1. Plaintiff further alleges that she did not present her driver's license to any of the Defendants. Defendants submitted a copy of Plaintiff's and Nathan's driver's licenses. Mot. to Dismiss Ex. C, Driver's Licenses, ECF No. 24-4. Defendants did not provide any context for this exhibit, such as where it came from. Even if they had, the Court cannot consider this disputed evidence without converting a motion to dismiss into a summary judgment motion. See Fed. R. Civ. P. 12(d) ("If, on a motion under Rule 12(b)(6) or 12(c), matters outside the pleadings are presented to and not excluded by the court, the motion must be treated as one for summary judgment under Rule 56.").
2. In her original Complaint, Gray brought claims against Law Offices of Peggy L. Brown, P.C., but she did not assert any claims against that entity in her First Amended Complaint.
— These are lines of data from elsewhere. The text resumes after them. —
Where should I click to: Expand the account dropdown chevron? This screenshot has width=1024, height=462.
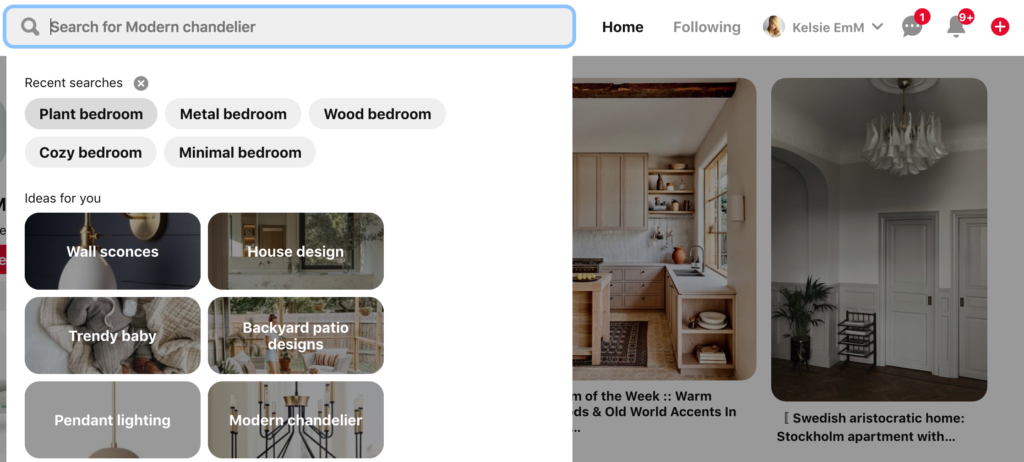878,27
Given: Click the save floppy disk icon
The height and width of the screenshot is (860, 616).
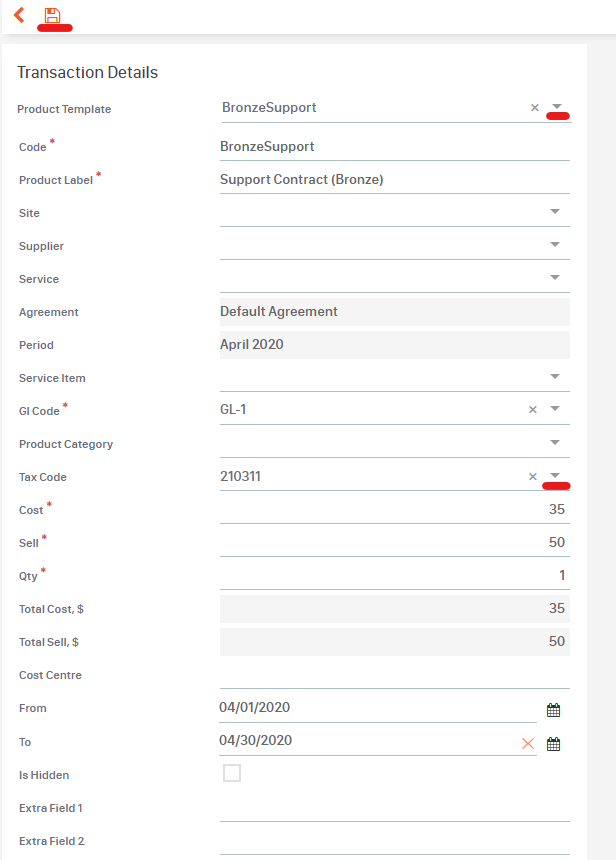Looking at the screenshot, I should (x=53, y=15).
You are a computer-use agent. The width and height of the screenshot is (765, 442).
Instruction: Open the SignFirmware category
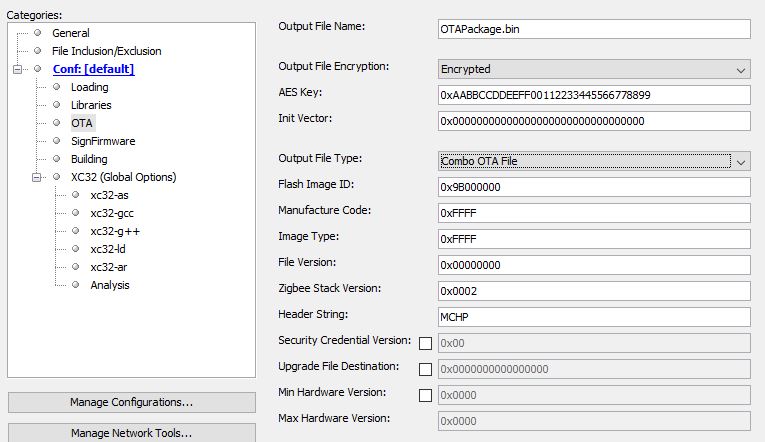[102, 141]
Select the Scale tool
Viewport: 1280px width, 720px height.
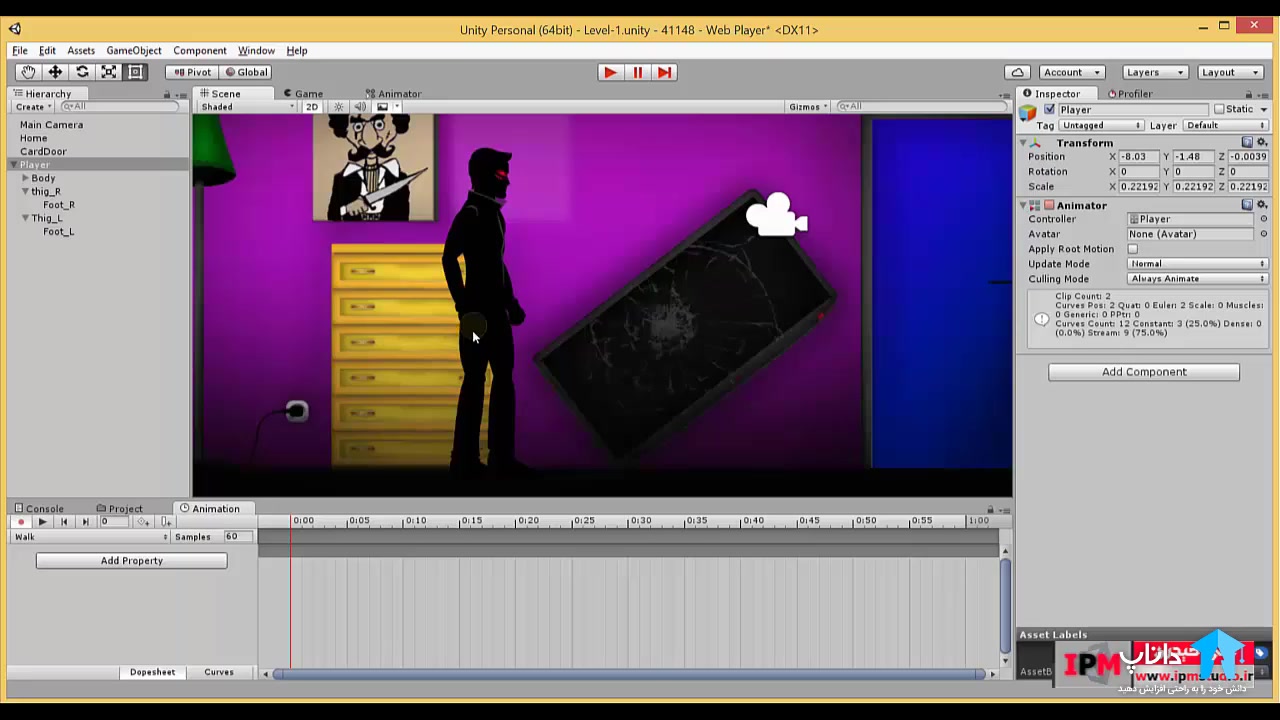[x=109, y=72]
3. MERS is listed as a Defendant in Plaintiff's Complaint and is mentioned in the factual allegations. But MERS is not listed as a defendant in any of the counts of Plaintiff's First Amended Complaint, and Defendants moved to dismiss MERS on that ground. The 2005 security deed does list MERS as the grantee as a nominee for Emmco, and Plaintiff contends that MERS is a necessary party for that reason. The Court concludes that Plaintiff's sole claim against MERS is her claim for declaratory relief and that MERS should be included as a Defendant to the extent that it retains some interest in the promissory note or security deed.